### Textauszug:
--------------------------------------------------

Das ist zum einen der Text auf dem Papier, das wir vor uns haben. Dieser Text ist aus meiner Sicht sehr gemischt. Da gibt es viele Unklarheiten, vieles, was nur angerissen wurde, vieles, was nicht ausführlich diskutiert werden konnte - wie auch, in der Kürze der Zeit? Etwa beim Thema Tierschutz: Wenn man sich die Schwächsten ansieht, die Puten, dann wird sich mit dem, was hier umgesetzt werden soll, kaum etwas tun - das ist viel zu wenig. Andere Dinge, wie zum Beispiel die Demonstrationsbetriebe oder der Tiergesundheitsdienst stellen eine wirkliche Weiterentwicklung dar. Der Text ist also sehr gemischt.
Was aber bei den ganzen Verhandlungen heraus kam, ist nicht nur der Text. Das zweite Ergebnis liegt nicht vor Ihnen. Das sehen sie, wenn Sie in die Gesichter schauen und die Geschichten derjenigen anhören, die verhandelt haben: Da wird plötzlich ganz anders übereinander geredet. Da hat plötzlich der Tierschützer Verständnis dafür, dass der Landwirt, der diesen Stall bauen muss, Planungsvorschriften beachten und bei der Bank Kredite bekommen muss. Da hat der Landwirt plötzlich Verständnis dafür, dass Veganer auch eine Position haben, die vielleicht nicht ganz von der Hand zu weisen ist. Da hat sich etwas getan. Da bewegen sich Menschen aufeinander zu.
Das ist eine hohe Qualität, die dabei entstanden ist. Dabei wird sicherlich nicht das Ende der Massentierhaltung herauskommen, aber doch Bewegung, Fortschritt, sodass, sich die Tierhaltung in Brandenburg substanziell ändern kann. Das ist gut.

--------------------------------------------------

### Übungsaufgaben:
1) Welche Mängel des Textes auf dem Papier nennt der Redeauszug zur Tierhaltung in dem Satz, der mit „Da gibt es“ beginnt? Führen Sie alle auf.
2) Setzen Sie den Redeauszug zur Tierhaltung nach seinem letzten Satz mit einigen weiteren Sätzen fort.

### Gespeicherte Daten:
--------------------------------------------------

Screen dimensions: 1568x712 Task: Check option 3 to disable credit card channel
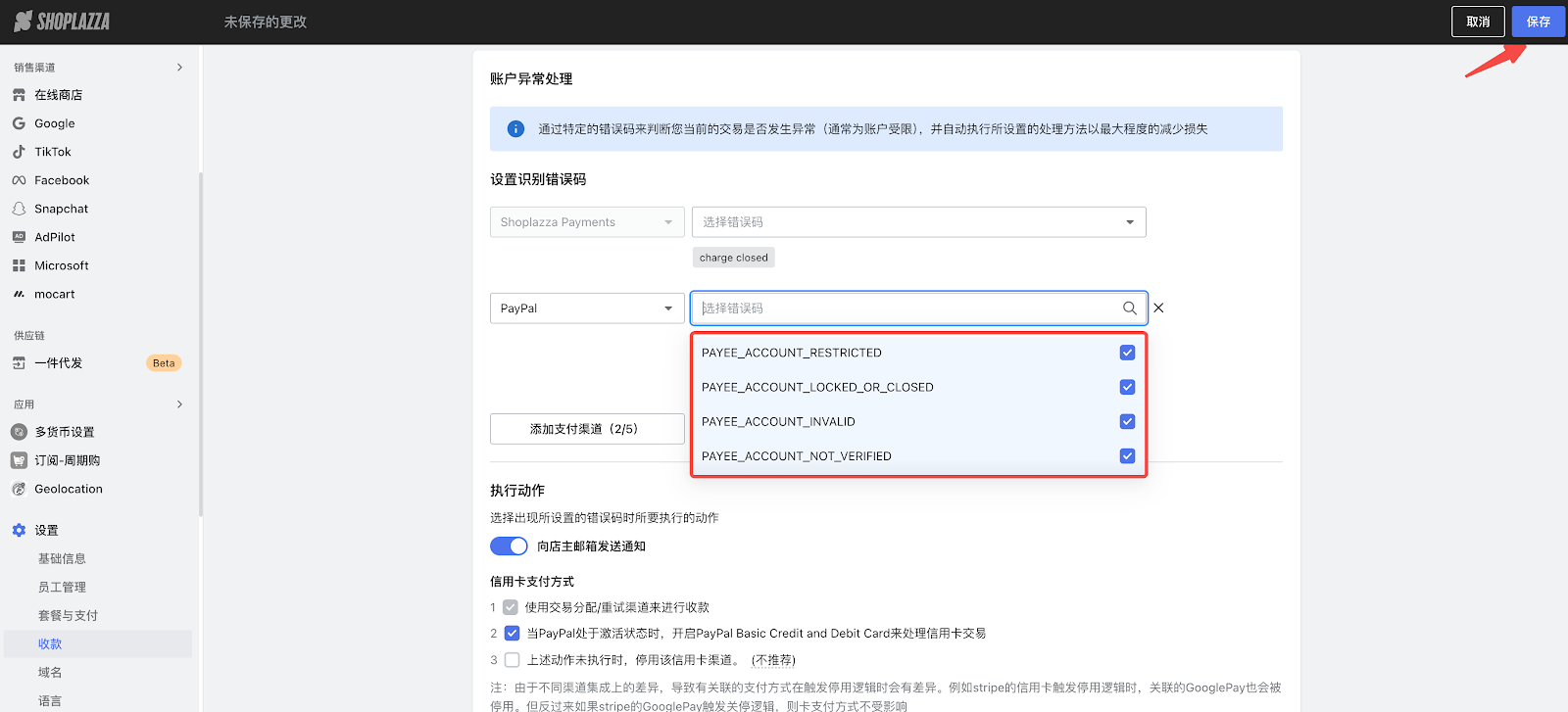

--------------------------------------------------

### Lösungen:
1) viele Unklarheiten; vieles, was nur angerissen wurde; vieles, was nicht ausführlich diskutiert werden konnte

2)
Da gibt es also plötzlich eine Dynamik, eine Bewegung. Aber diese Dynamik wird nicht ewig halten, sie muss mit voller Kraft ergriffen werden.
Damit bin ich bei Ihrem Antrag: Wie geht es weiter mit dem Tierschutzplan?
- Wenn ich zwei Dinge weiß, mit denen man eine Dynamik, eine Bewegung kaputt machen kann, dann ist das erstens, Dinge auf den Sankt Nimmerleinstag zu schieben und zweitens, definitiv kein Geld zu geben.
Genau das finden wir in Ihrem Antrag. Dort steht: Wir wollen ein Umsetzungskonzept bis Ende 2018. - Nichts dagegen, dass jetzt erst einmal ein Plan gemacht werden muss, welche der aufgeführten Maßnahmen bis umgesetzt werden sollen und welche die wichtigsten sind.
Aber bis Ende 2018? Das heißt, noch fast das ganze Jahr wollen Sie brauchen, um diese 131 Maßnahmen zu sortieren und nach Wichtigkeit zu gruppieren. Das kann ja wohl nicht wahr sein!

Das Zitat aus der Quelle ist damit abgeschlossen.